Ce phénomène, qui ne révèle pas une moindre qualité des projets soumis mais une moindre participation au processus, ne peut s’expliquer uniquement par les caractéristiques du tissu économique français : s’il est vrai que les PME françaises sont plus petites et relativement moins innovantes que dans d’autres pays d’Europe, ces caractéristiques ne signifient pas qu’il n’existe pas de marge d’amélioration.
En effet, les résultats obtenus par les PME françaises au PCRDT agissent comme le révélateur de difficultés plus globales qui sont d’une triple nature.

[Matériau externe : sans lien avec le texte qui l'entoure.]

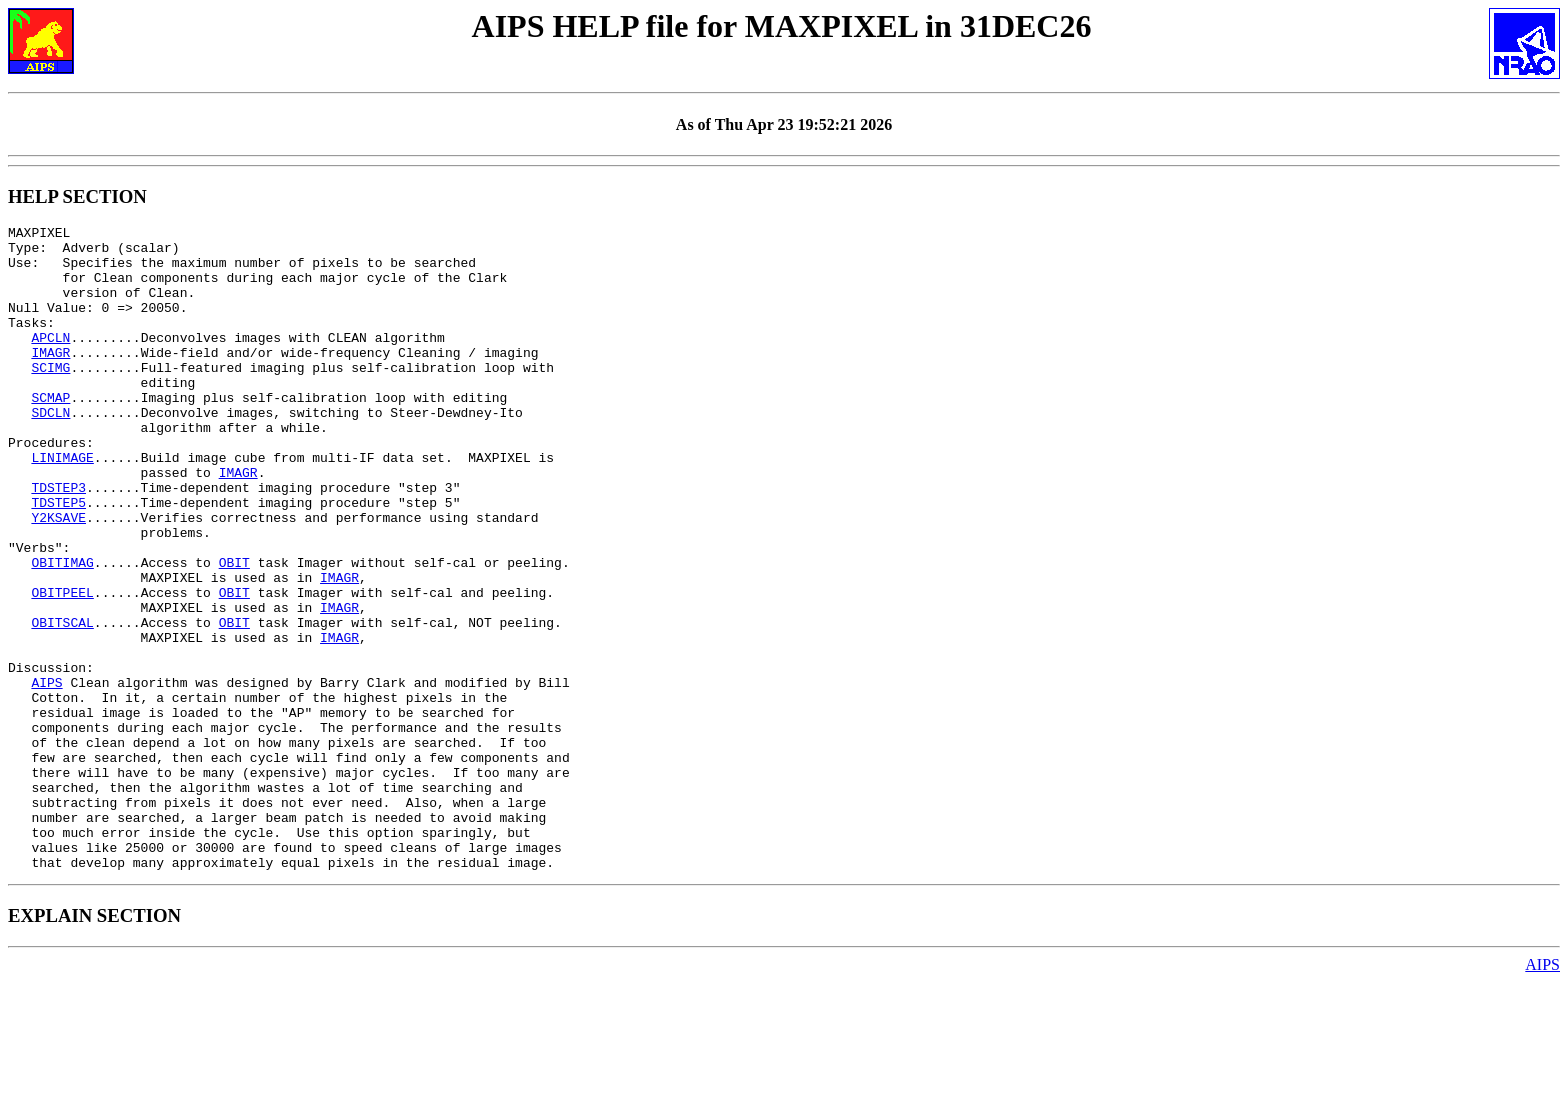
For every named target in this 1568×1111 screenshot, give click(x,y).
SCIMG (50, 397)
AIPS (46, 775)
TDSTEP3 (58, 541)
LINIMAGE (62, 505)
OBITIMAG (62, 631)
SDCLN (50, 451)
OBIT (234, 631)
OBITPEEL (62, 667)
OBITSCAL (62, 703)
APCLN (50, 361)
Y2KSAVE (58, 577)
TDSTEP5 (58, 559)
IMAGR (50, 379)
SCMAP (50, 433)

En premier lieu, au-delà des seules PME, les résultats de la France au PCRDT sont très modestes au regard de son poids économique, du niveau de ses dépenses de R&D et de sa contribution au budget communautaire. Cette faible participation aux projets communautaires, qui est principalement le fait des organismes de recherche, génère un manque à gagner qui s’établit d’ores et déjà à près de 400 M€ et pourrait, selon les estimations de la mission, atteindre 2,2 Mds d’€ d’ici à 2013. A ces questions financières, s’ajoutent des problématiques économiques compte tenu, d’une part, des enjeux de compétitivité attachés au 7 ème PCRDT et, d’autre part, de l’intérêt de renforcer les partenariats entre recherche publique et privée. Il apparaît en effet que la participation française se caractérise également par le caractère relativement isolé des candidatures, là où d’autres Etats fondent leurs projets sur un noyau d’acteurs nationaux. Dans ce contexte, l’effet d’entraînement des PME joué par les grands acteurs de la recherche française est faible.

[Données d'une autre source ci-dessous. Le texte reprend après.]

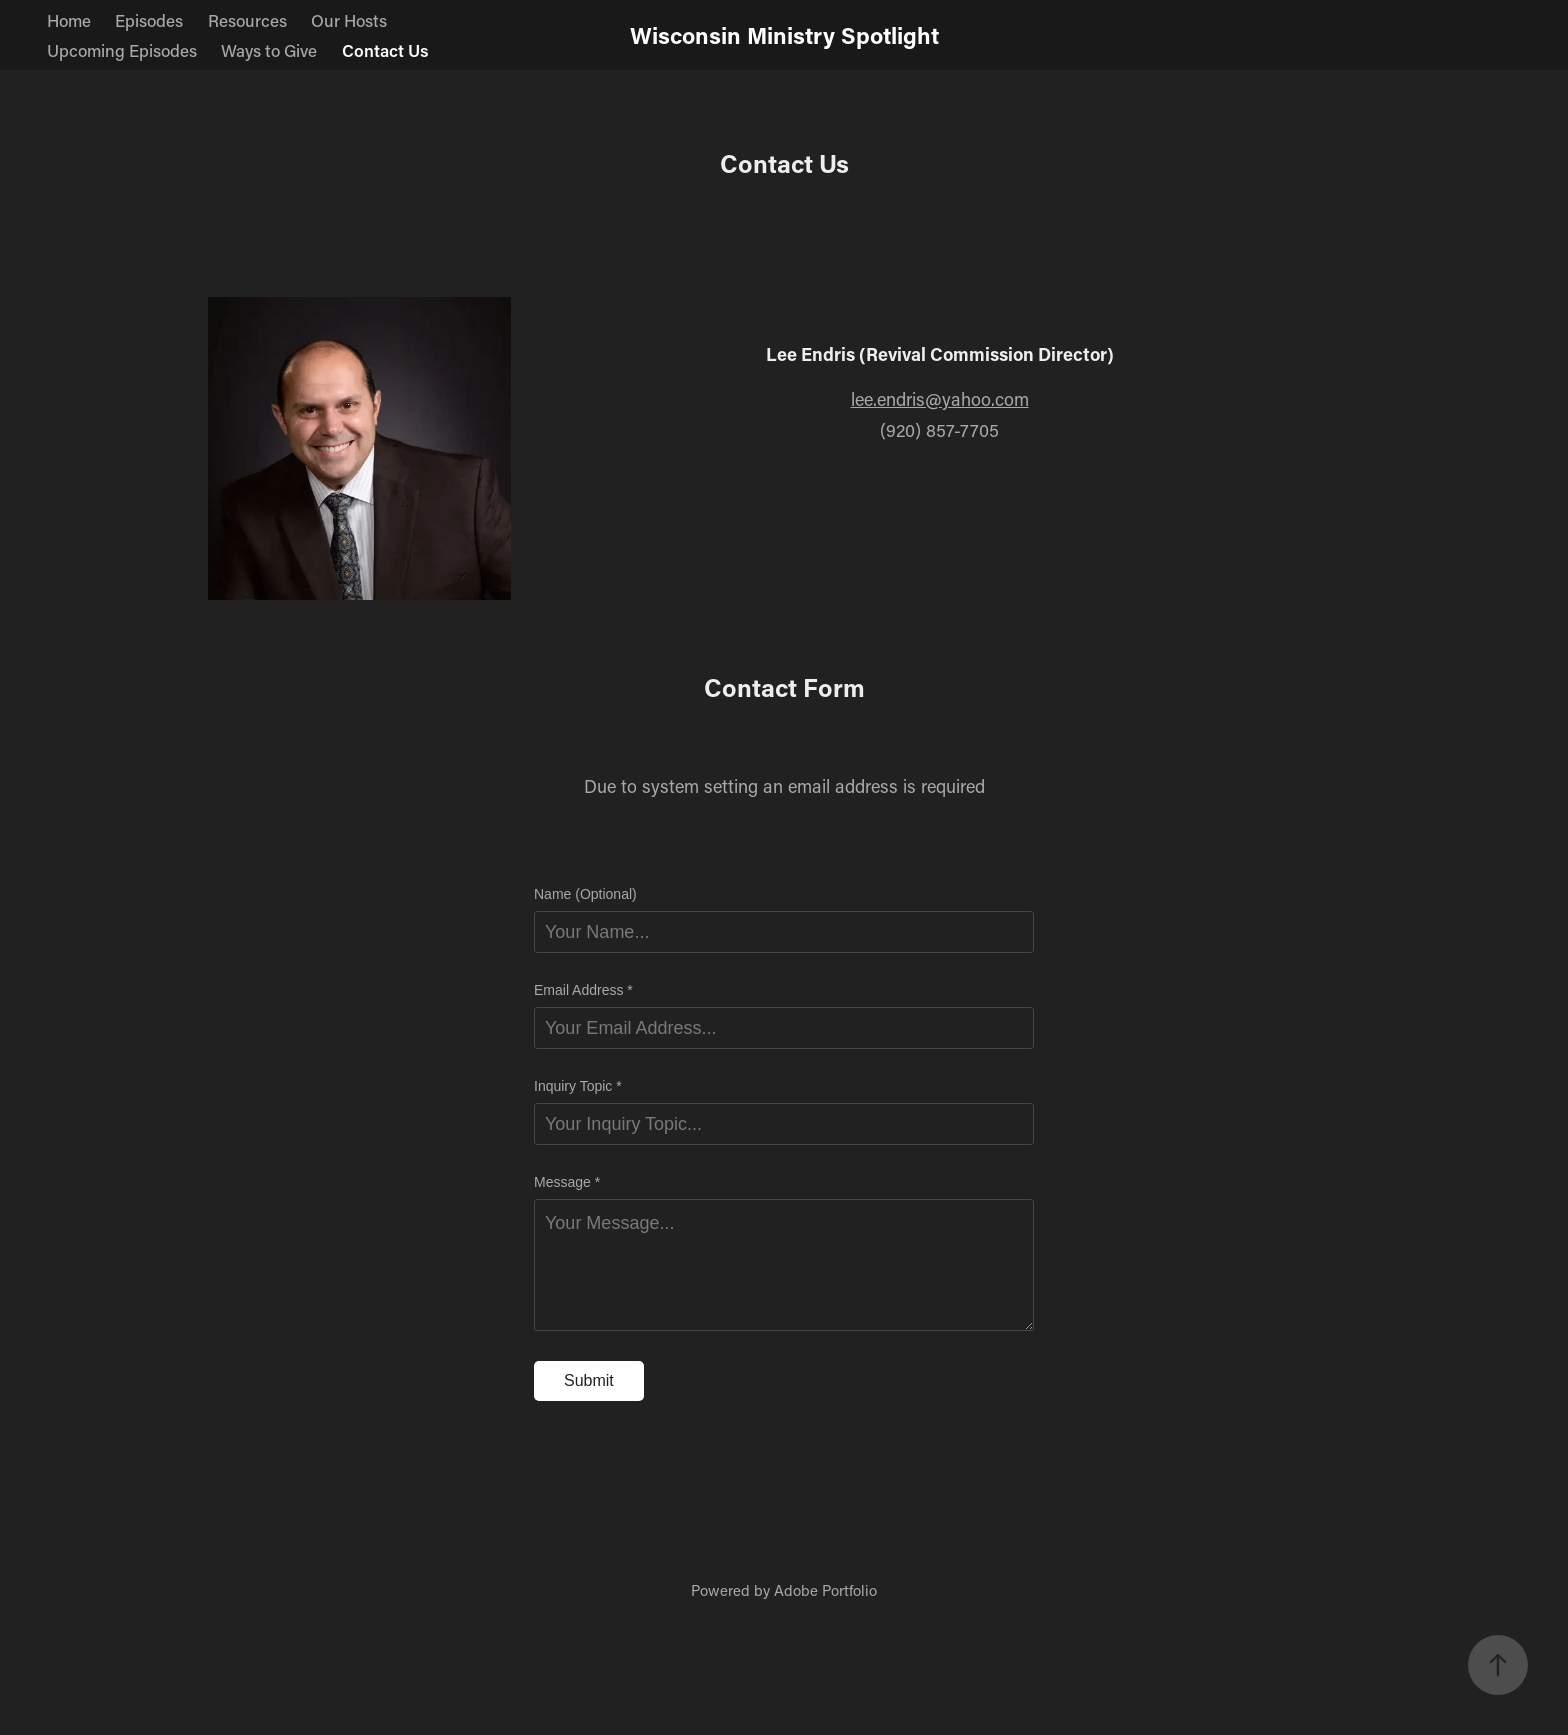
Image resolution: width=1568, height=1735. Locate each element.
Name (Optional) (585, 894)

En second lieu, la participation des PME françaises au PCRDT mérite d’être éclairée par les caractéristiques des dispositifs nationaux de soutien à la recherche-développement (R&D). Ces dispositifs sont en effet particulièrement variés, tant dans leurs finalités que dans les modalités de financement. La densité des financements nationaux ne doit pas être considérée comme concurrente, en elle-même, d’une participation active aux projets communautaires. En effet, d’autres Etats tels que l’Allemagne ou l’Autriche concilient un ambitieux dispositif national de financement de la recherche et des résultats importants au PCRDT. En France néanmoins, l’absence de vision d’ensemble de ces aides et la faiblesse de la culture partenariale ne permettent pas de faire du dispositif national un tremplin vers l’Europe.

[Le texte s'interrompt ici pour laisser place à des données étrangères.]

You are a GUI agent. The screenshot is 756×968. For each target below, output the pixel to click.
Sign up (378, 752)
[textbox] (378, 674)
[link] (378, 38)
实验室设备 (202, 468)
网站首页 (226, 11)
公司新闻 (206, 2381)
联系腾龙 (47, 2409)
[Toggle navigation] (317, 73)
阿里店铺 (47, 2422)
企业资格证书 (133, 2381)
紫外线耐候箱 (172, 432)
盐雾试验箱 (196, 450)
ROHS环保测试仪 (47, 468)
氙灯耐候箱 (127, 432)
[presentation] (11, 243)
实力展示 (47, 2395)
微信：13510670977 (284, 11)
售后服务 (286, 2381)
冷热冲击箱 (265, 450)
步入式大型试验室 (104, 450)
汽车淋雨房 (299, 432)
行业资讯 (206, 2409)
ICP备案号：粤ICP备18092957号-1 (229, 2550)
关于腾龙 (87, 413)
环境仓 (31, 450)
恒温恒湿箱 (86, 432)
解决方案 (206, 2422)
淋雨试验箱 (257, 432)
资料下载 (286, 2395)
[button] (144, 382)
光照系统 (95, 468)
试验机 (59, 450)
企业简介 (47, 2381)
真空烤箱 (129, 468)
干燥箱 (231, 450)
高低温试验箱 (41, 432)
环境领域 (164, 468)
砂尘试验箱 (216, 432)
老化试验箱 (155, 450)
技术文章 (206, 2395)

En effet, compte tenu du caractère relativement élitiste du PCRDT, les aides nationales peuvent utilement préparer les PME à des projets plus ambitieux à la condition toutefois, non remplie en France, d’être conçues et employées dans une logique de parcours. De plus, alors que les études économiques montrent que les expériences antérieures de recherche collaborative influencent positivement la participation au PCRDT, les dispositifs nationaux sont encore insuffisamment créateurs de partenariats entre les grands acteurs de la recherche et les PME.
En troisième lieu, en dépit de ces difficultés structurelles, et contrairement à d’autres Etats, la France ne s’est pas dotée d’un dispositif de pilotage du PCRDT suffisamment solide. Alors que l’organisation retenue se caractérise par son éclatement, les actions de coordination et de pilotage sont insuffisantes.